Tandis que le gamin compatit, hypnotisé par l’écran, avec la jeune Brigittte Fossey dont les parents viennent de mourir sous les bombes, toute la salle de projection se vide de ses spectateurs car dehors, dans les rues d’Alger, c’est déjà la guerre, et pour de vrai !
Une explosion à la voiture piégées vient de causer la mort de plusieurs victimes.
D’une guerre à l’autre, de la fiction cinématographique à la réalité de la rue : l’enfant est confronté à la violence tous azimuts. Et son amour pour le cinéma, déclenché lors de cette scène inaugurale, lui offre probablement la seule évasion possible : celle de la fiction, même triste, comme un refuge, une échappatoire. D ‘autres découvertes cinématographiques le confortent ensuite dans son envie de faire du cinéma : notamment celle de Brigittte Bardot dans « Babette s’en va en guerre » (sorti à Alger en 1959). Naissance d’une vocation…
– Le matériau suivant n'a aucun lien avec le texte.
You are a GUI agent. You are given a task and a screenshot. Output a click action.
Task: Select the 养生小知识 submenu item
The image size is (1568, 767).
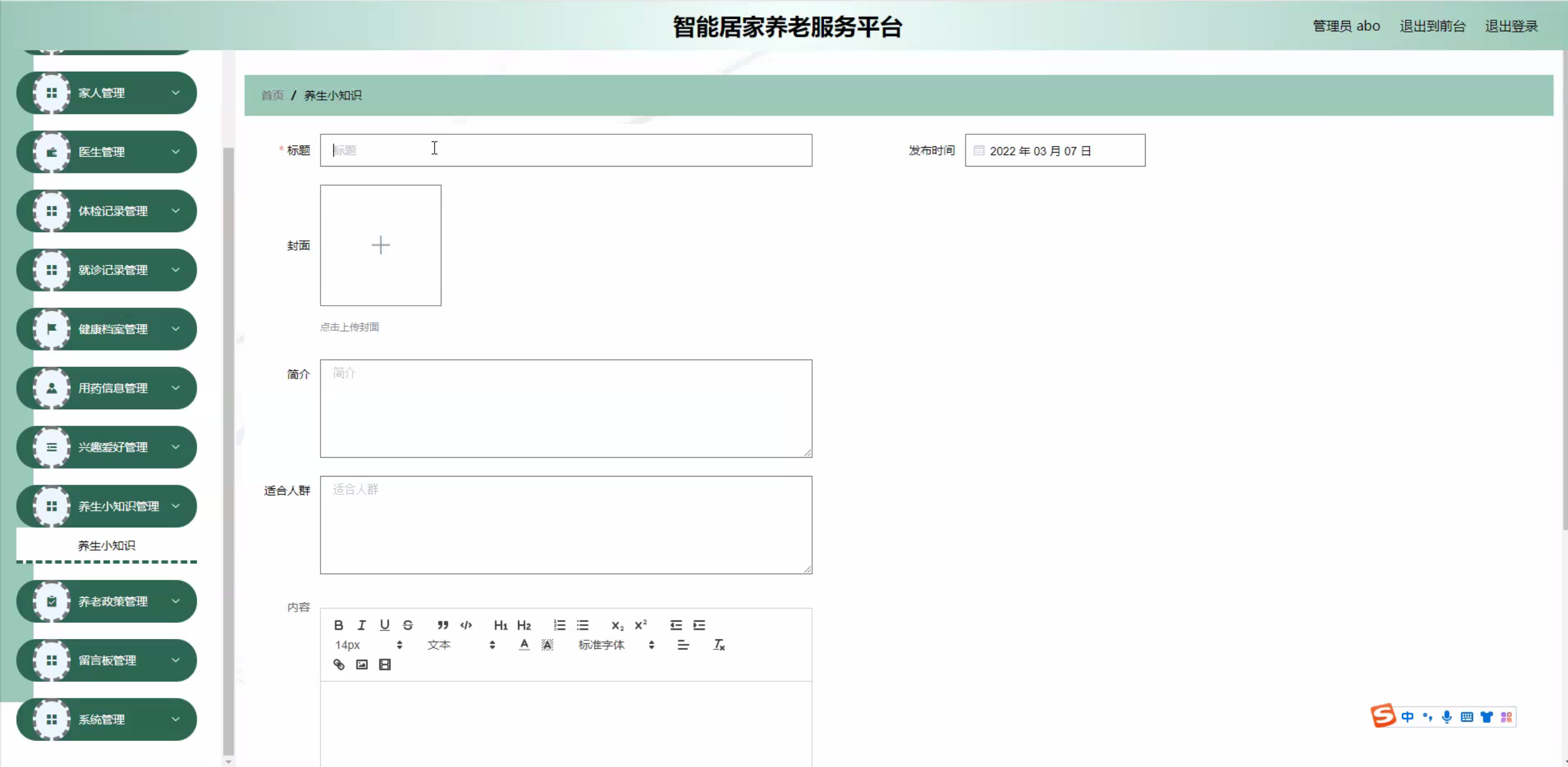coord(107,545)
Le film s’attache à mettre en scène de la volonté (plus ou moins contrariée par l’incompréhension parentale) d’Antoine de faire du cinéma, de devenir cinéaste.
N’est pas Steven Spielberg qui veut
Le film d’Arcady, qui se contente d’enfiler les anecdotes émouvantes et légères, n’atteint pas la complexité et la profondeur de « The Fabelmans » chef d’œuvre récemment sorti, sur le même sujet : un enfant (un « petit juif » dans les deux cas) toqué de cinéma qui deviendra réalisateur malgré les obstacles sociaux-familiaux.
Le film d’Arcady est bon enfant, tant au niveau de son message que de sa réalisation un peu paresseuse qui se contente d’enregistrer des saynettes dans le décor toujours aussi cinégénique d’Alger, la ville blanche, forcément blanche.
Du soleil, de la chaleur humaine, de la générosité, des sentiments intenses, parfois tragiques mais toujours enrobés de tolérance malgré le conflit qui gronde et bientôt émerge, provoquant le départ précipité de toute la famille : on connaît la recette !
Ajoutez y une floppée d’acteurs au ton juste, une pincée d’humour, beaucoup d’amour et les terrasses sur la grande bleue : voilà qui donne un film chaleureux, enjoué, sympathique aux allures de téléfilm distrayant, à voir avec plaisir en cette fin d’année glaciale et glaçante.